The FAA lifted the restrictions shortly after the situation was discussed in the office of White House chief of staff Susie Wiles, the sources said. US Transportation Secretary Sean Duffy, who oversees the FAA, said the closure had been prompted by a drone incursion by a Mexican drug cartel. However, a drone sighting near an airport would typically ⁠lead to a brief pause on traffic, not an extended closure, and the Pentagon says there ‌are more than 1,000 such incidents each month along the US-Mexico border.
FAA Administrator ‌Bryan Bedford met senators on Wednesday and told them there could have been better coordination about the move but did not answer detailed questions about ‌why the agency initially planned a 10-day halt to flights, lawmakers said. Senate Commerce Committee chair Ted Cruz, a Texas Republican, and Senator ‌Ben Ray Lujan, a New Mexico Democrat, both called for a classified briefing to get more answers. “The details of what exactly occurred over El Paso are unclear,” Cruz said.
The move had stranded numerous aircraft from Southwest Airlines, United Airlines and American Airlines at the airport, which handles about 4 million passengers annually.
El Paso Mayor Renard Johnson said the FAA did not reach out to the airport, the police chief or other local officials before ‌shutting down the airspace.

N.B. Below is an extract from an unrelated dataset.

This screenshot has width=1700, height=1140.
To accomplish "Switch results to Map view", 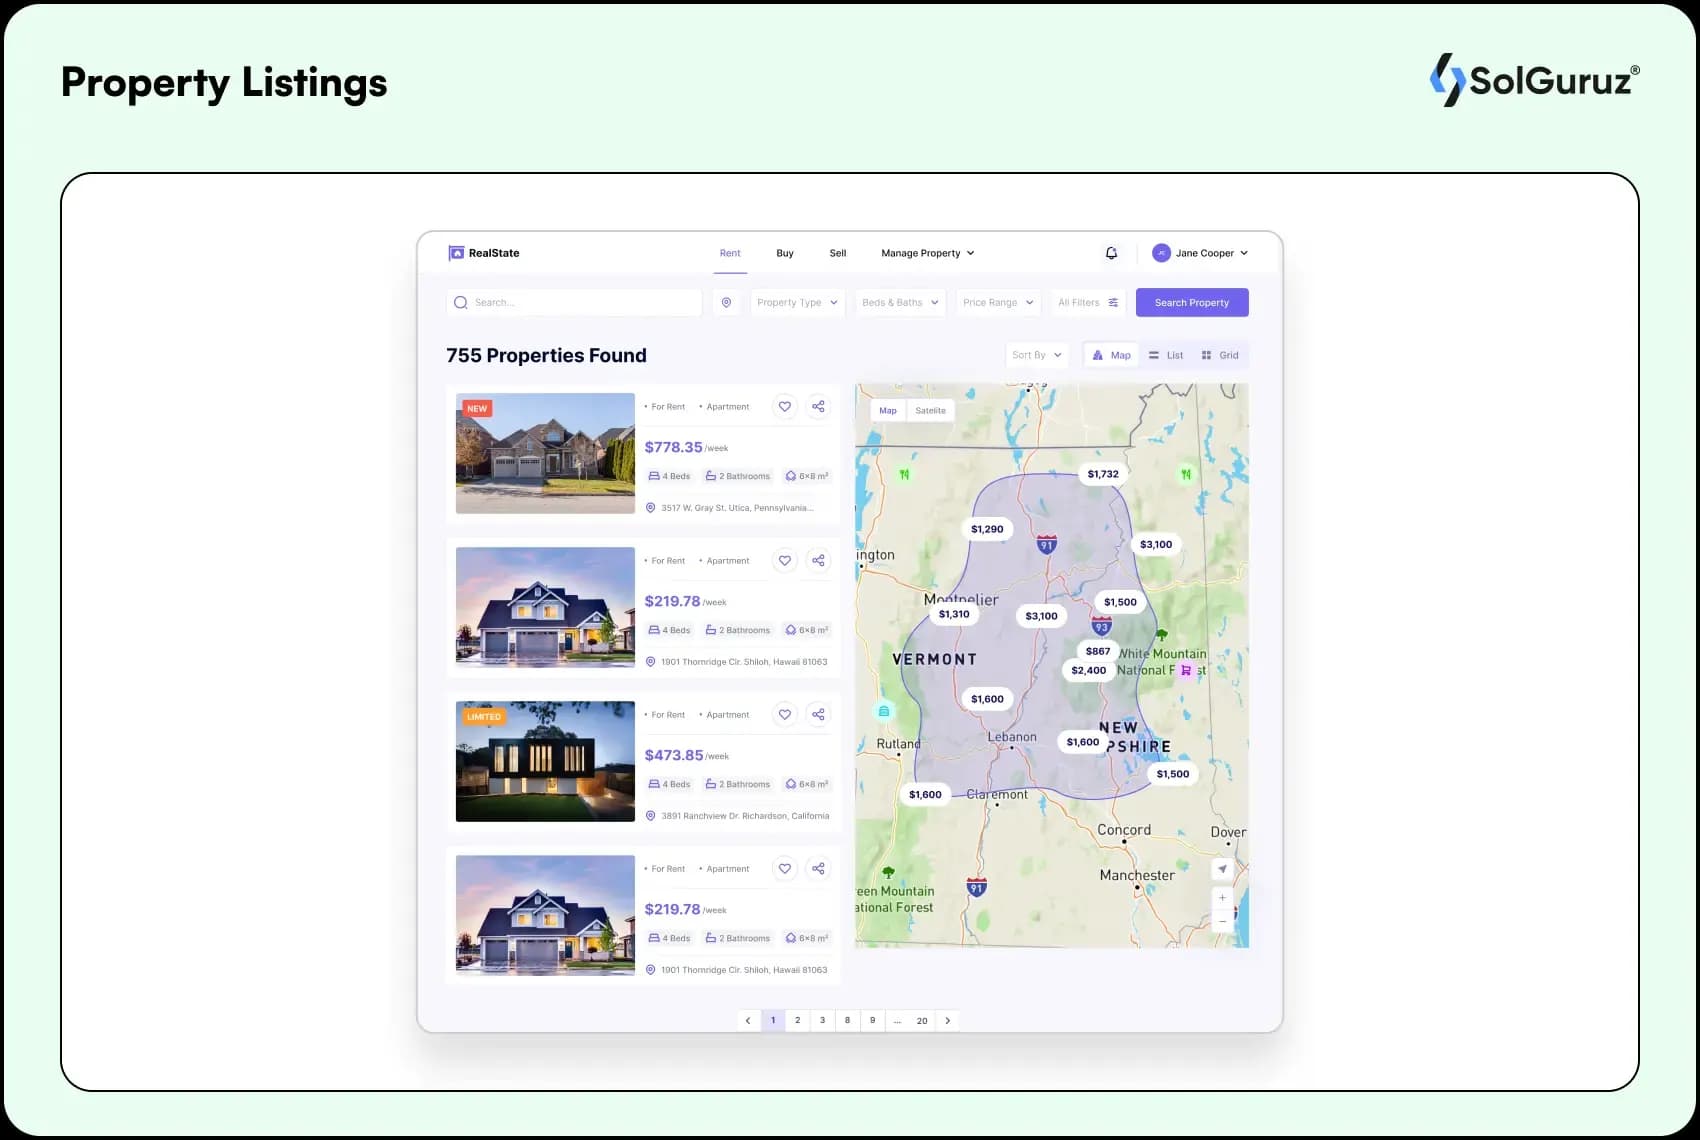I will click(1111, 355).
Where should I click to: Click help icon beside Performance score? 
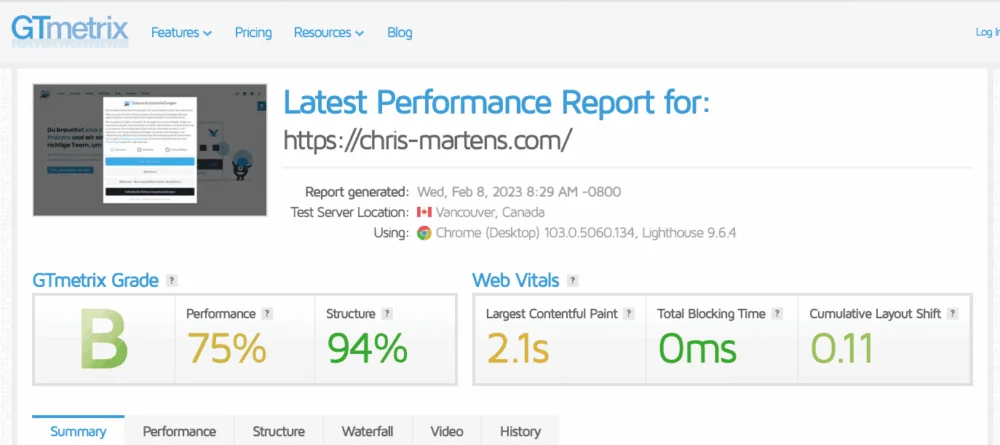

“I want to be very, very clear that this should have never happened,” he said at a news conference.
The US official in charge of airport security, Transportation Security ⁠Administration Acting Administrator Ha Nguyen McNeill, ⁠also told Congress that she had not been notified.
“That’s a problem,” said Republican Representative Tony Gonzales of Texas, who said there are daily drone incursions along the US-Mexico border.
Airlines caught off guard
Airlines were also caught off-guard by the early Wednesday announcement. Southwest Airlines said the effects should be minimal for its 23 daily departures scheduled.
“FAA has not exactly acquitted itself credibly, objectively, or professionally,” said Bob Mann, an airline industry consultant. “The question should be, do we get an explanation?”
Trump has repeatedly threatened to deploy US military force against Mexican drug cartels, which have used drones to carry out surveillance and attacks on civilian and government infrastructure, according to US and Mexican security sources.
Mexican President Claudia Sheinbaum said at her daily news conference that her administration would try to find out what exactly happened but had no information about drone traffic along the border.
Tensions between the US and regional leaders have ramped up since the Trump administration mounted a large-scale military buildup in the southern Caribbean, attacked Venezuela and seized its president, Nicolas Maduro, in a military operation. The FAA curbed flights throughout the Caribbean after the attack, forcing the cancelation of hundreds of flights.